# DIRECTIONS FOR THIS TASK
Print exactly what appears from the line containing "Screen dimensions: 372x401" through the final line of the data below, pictures excluded.

# AVAILABLE RECORDS
·····
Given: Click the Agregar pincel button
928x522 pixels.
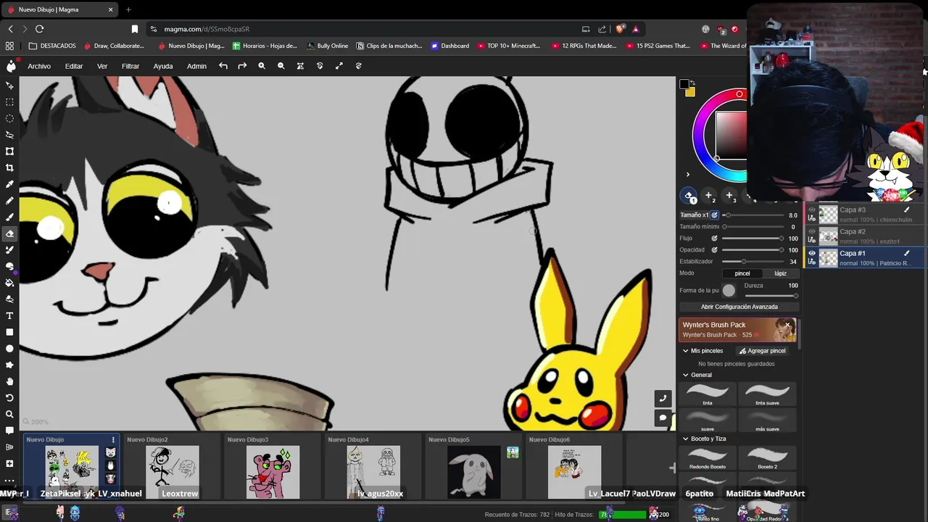Looking at the screenshot, I should pyautogui.click(x=762, y=351).
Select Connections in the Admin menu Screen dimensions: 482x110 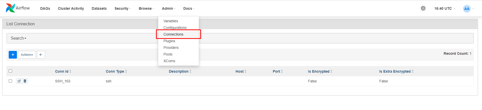(173, 34)
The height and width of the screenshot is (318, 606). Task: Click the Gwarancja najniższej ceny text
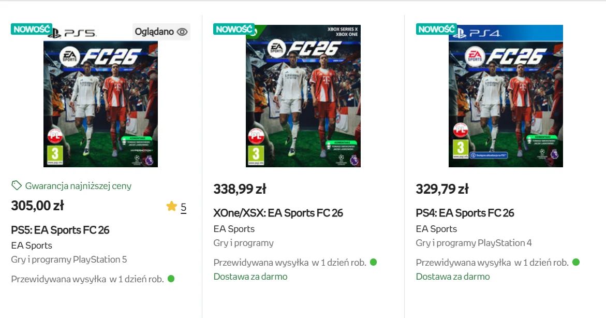point(79,186)
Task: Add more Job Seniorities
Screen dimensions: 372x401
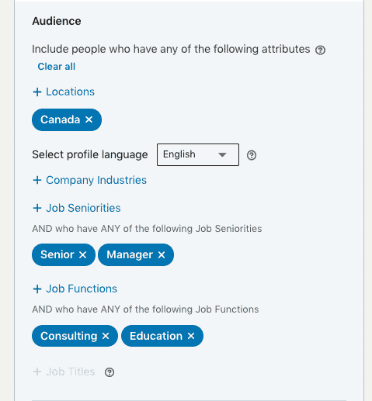Action: point(77,208)
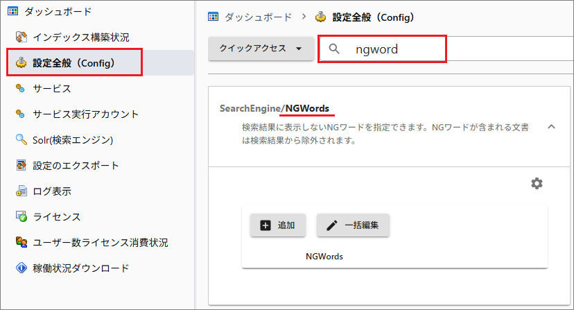Click the settings export icon
The width and height of the screenshot is (574, 310).
click(21, 166)
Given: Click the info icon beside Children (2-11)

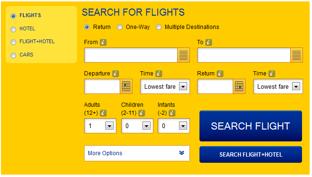Looking at the screenshot, I should (x=142, y=113).
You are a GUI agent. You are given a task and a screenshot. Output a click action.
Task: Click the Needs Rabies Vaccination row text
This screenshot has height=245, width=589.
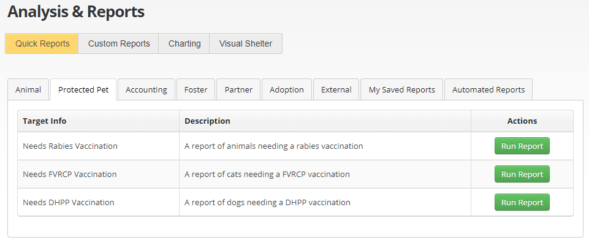70,146
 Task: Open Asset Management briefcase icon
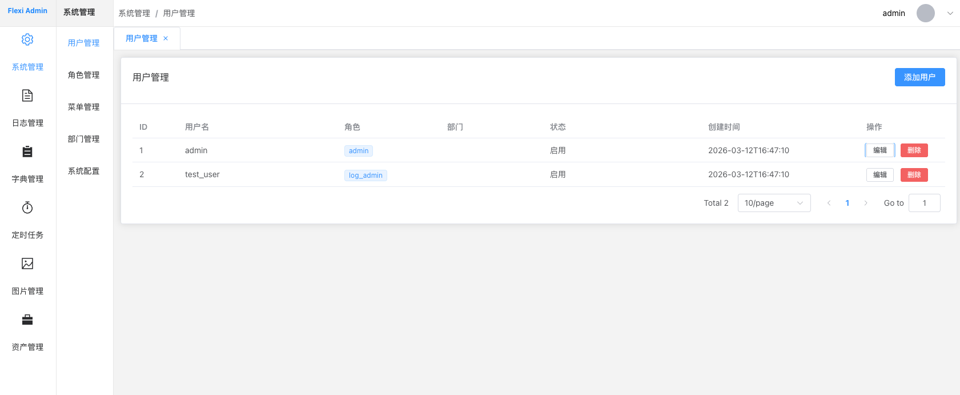27,320

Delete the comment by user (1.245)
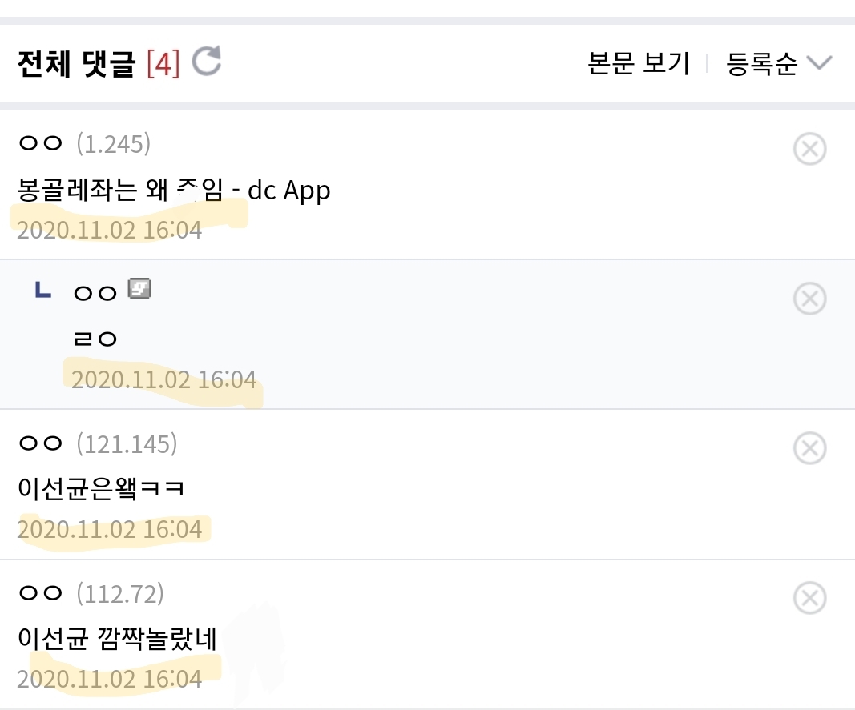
·····
# ANSWER TO THE PROBLEM
Screen dimensions: 372x401
Action: point(77,208)
Click the settings export icon
The width and height of the screenshot is (574, 310).
click(21, 166)
Given: Click the info icon beside Children (2-11)

Looking at the screenshot, I should (x=142, y=113).
You are a GUI agent. You are given a task and a screenshot. Output a click action.
Task: Click the Needs Rabies Vaccination row text
This screenshot has height=245, width=589.
70,146
 Task: Open Asset Management briefcase icon
27,320

Delete the comment by user (1.245)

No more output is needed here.